* _Request_
Substitute "Display" for "Viewport" in the entries from the line with "Task: Switch to the Validation tab" through the end of the entries, keeping everything else unchanged. Reproduce only those lines and omit the pictures.

[Entries about locating elements on screens]
<<<<
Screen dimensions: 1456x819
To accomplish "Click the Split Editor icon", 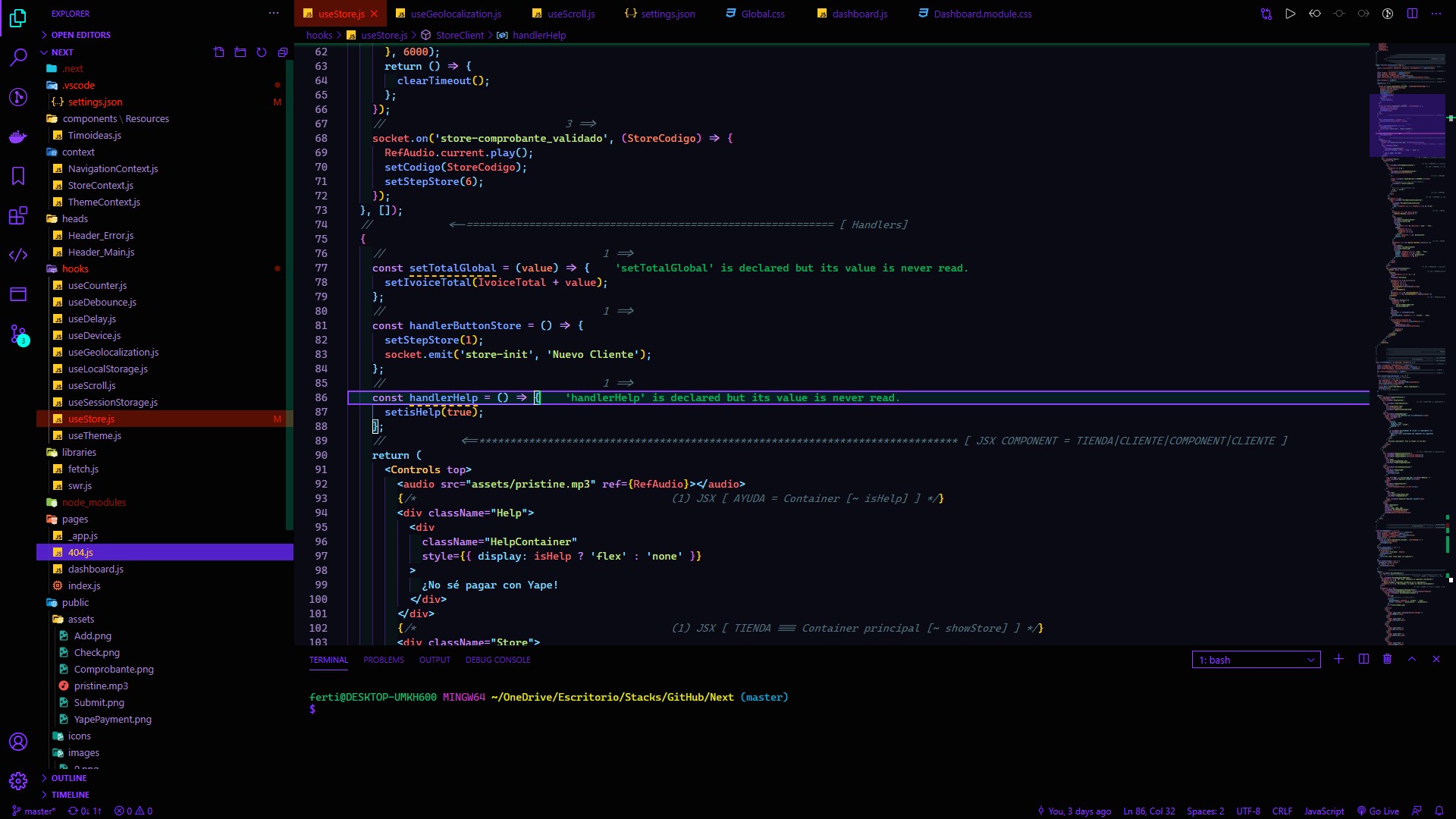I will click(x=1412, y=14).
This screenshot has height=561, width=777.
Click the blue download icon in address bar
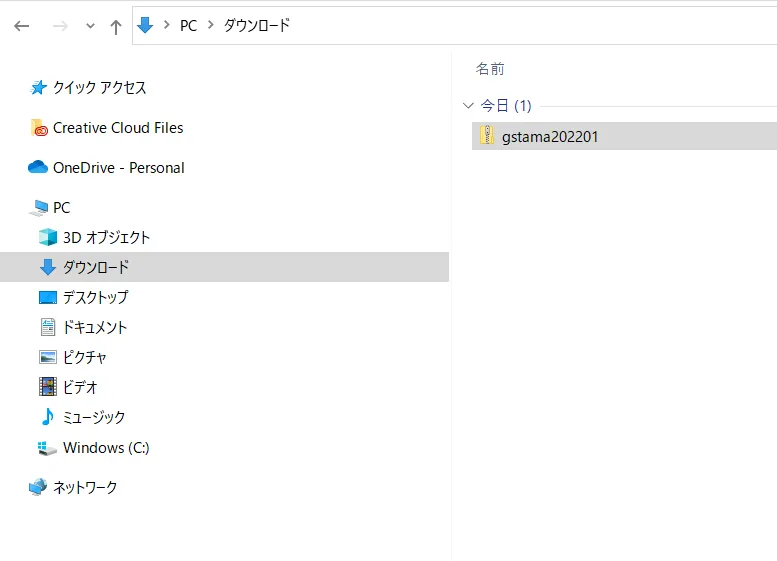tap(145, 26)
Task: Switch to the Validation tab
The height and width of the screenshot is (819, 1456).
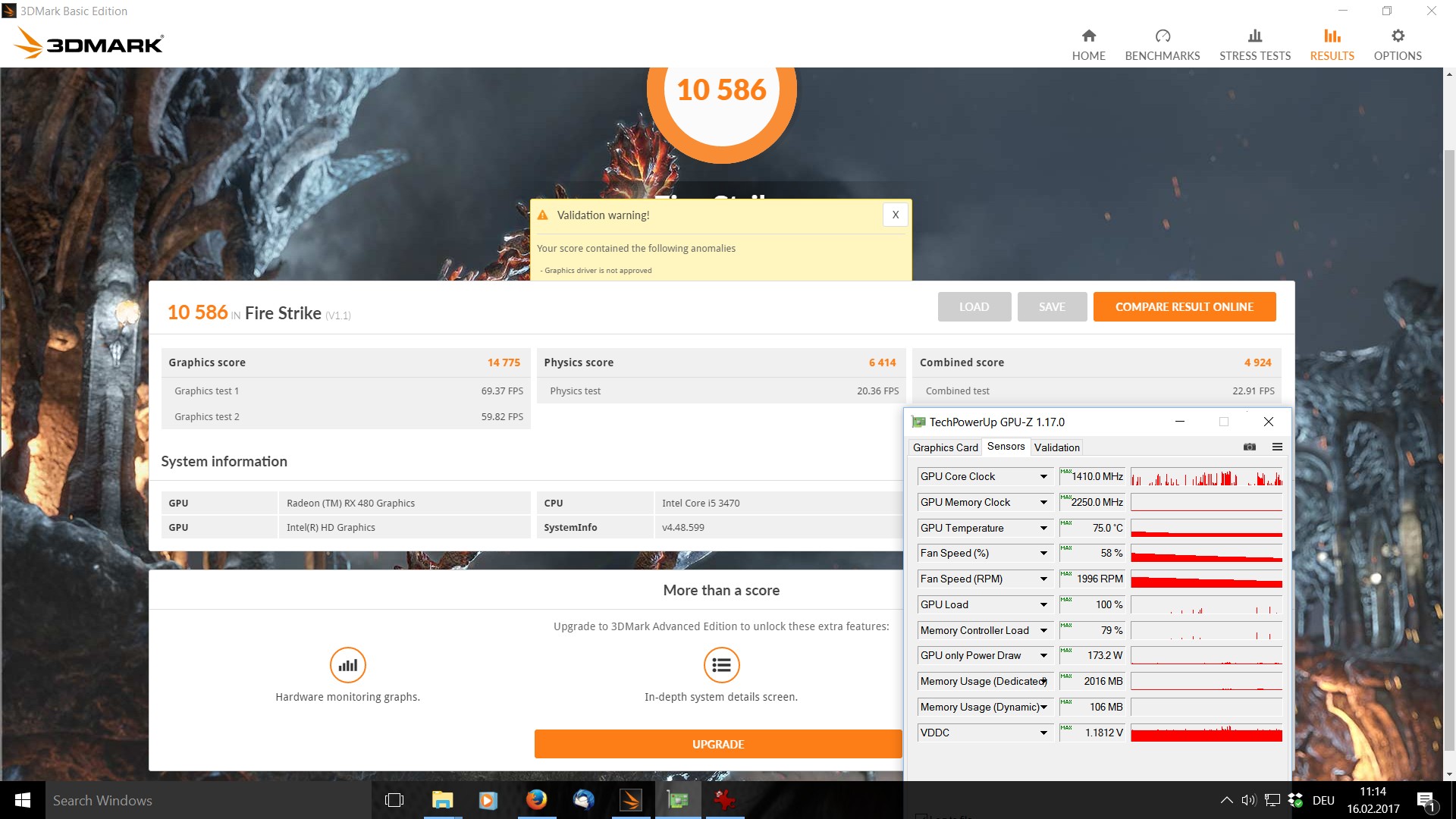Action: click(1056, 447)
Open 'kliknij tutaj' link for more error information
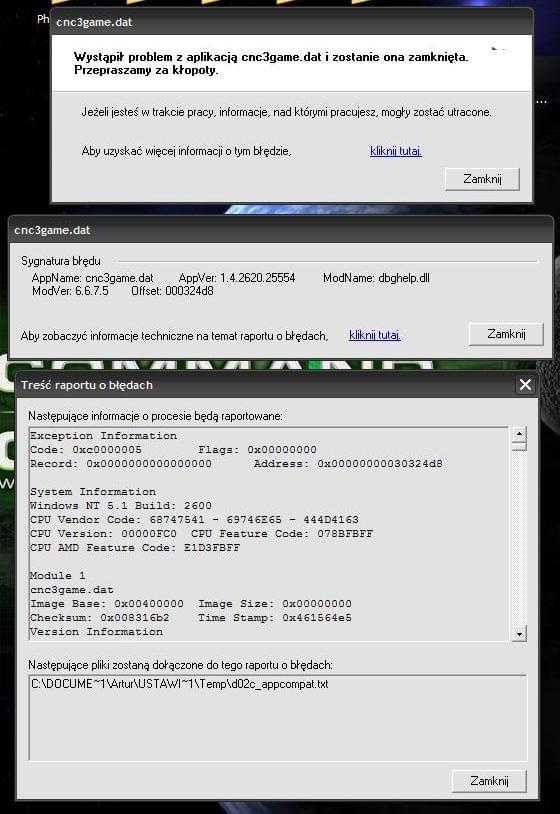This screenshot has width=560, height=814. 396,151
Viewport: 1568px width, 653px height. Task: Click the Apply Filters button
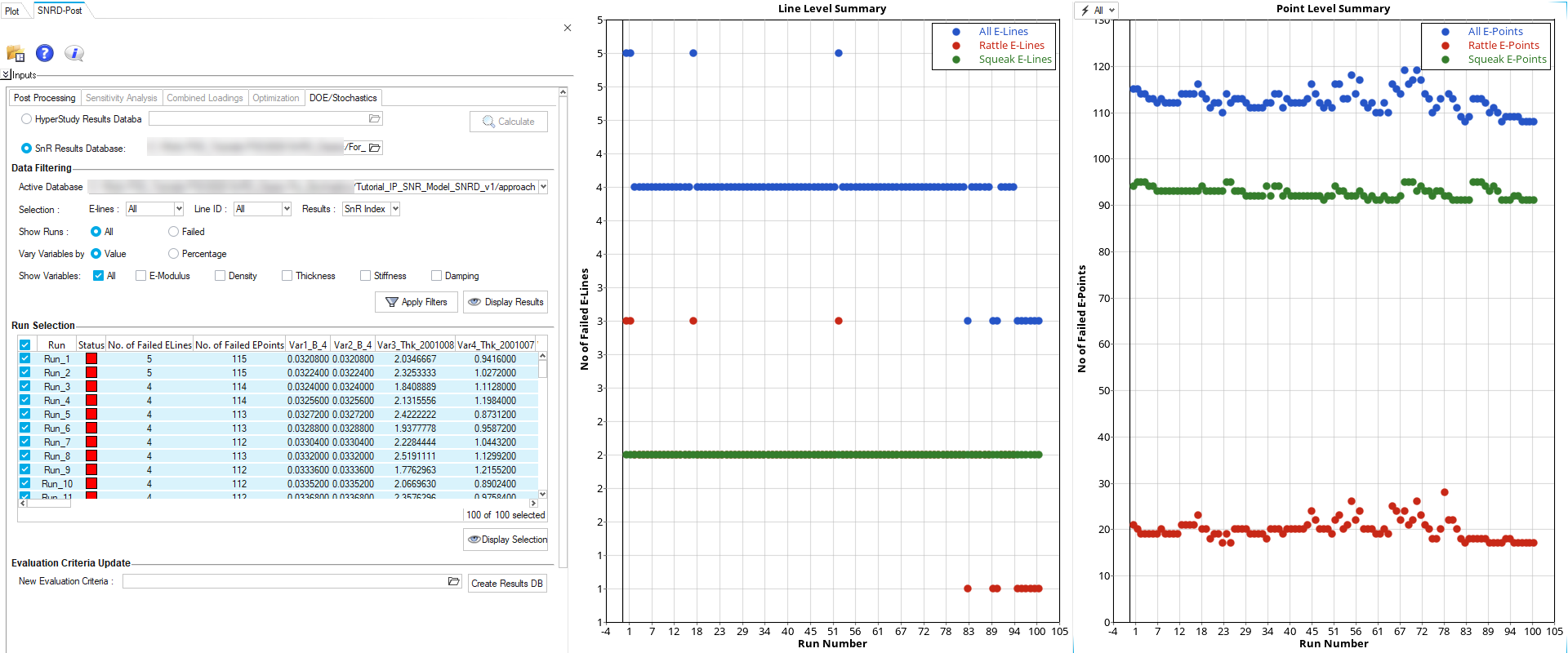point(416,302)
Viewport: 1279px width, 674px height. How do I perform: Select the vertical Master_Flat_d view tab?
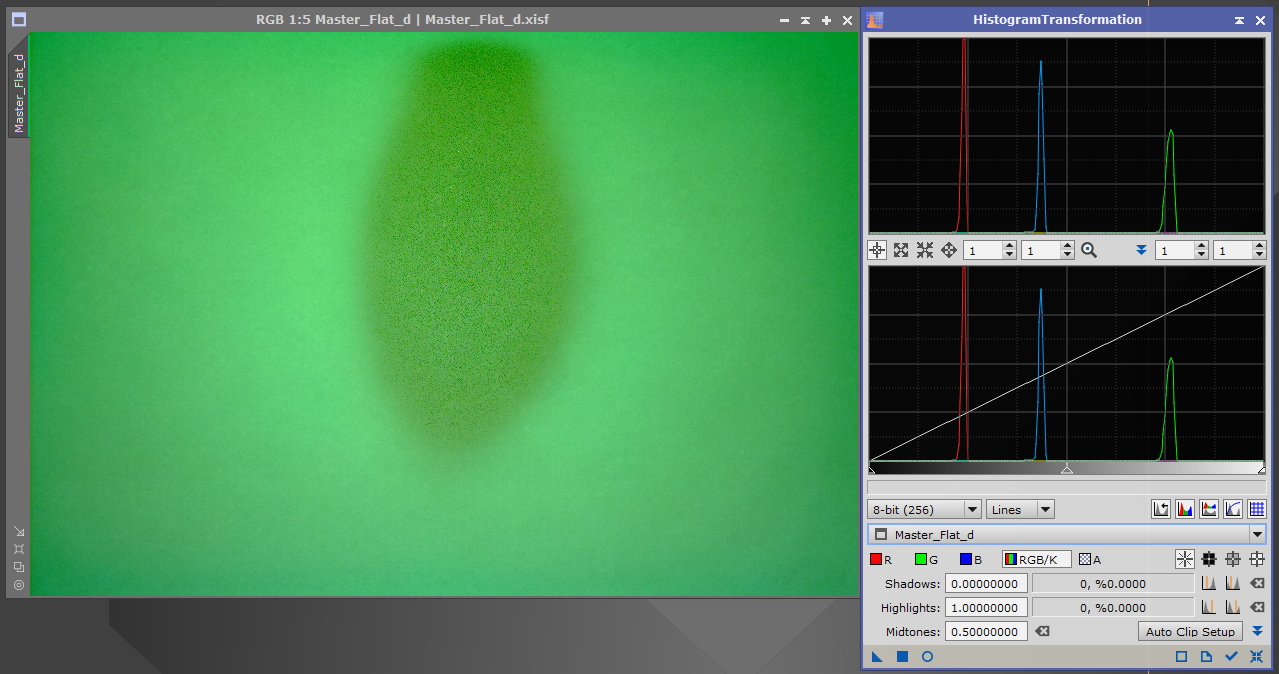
>>>>
* _Output of the exercise_
Task: Switch to the Validation tab
The height and width of the screenshot is (819, 1456).
Action: click(1056, 447)
Open 'kliknij tutaj' link for more error information
This screenshot has width=560, height=814. 396,151
Display: 1568px width, 653px height. Task: Click the Apply Filters button
point(416,302)
Display: 1279px width, 674px height. How do I perform: Select the vertical Master_Flat_d view tab?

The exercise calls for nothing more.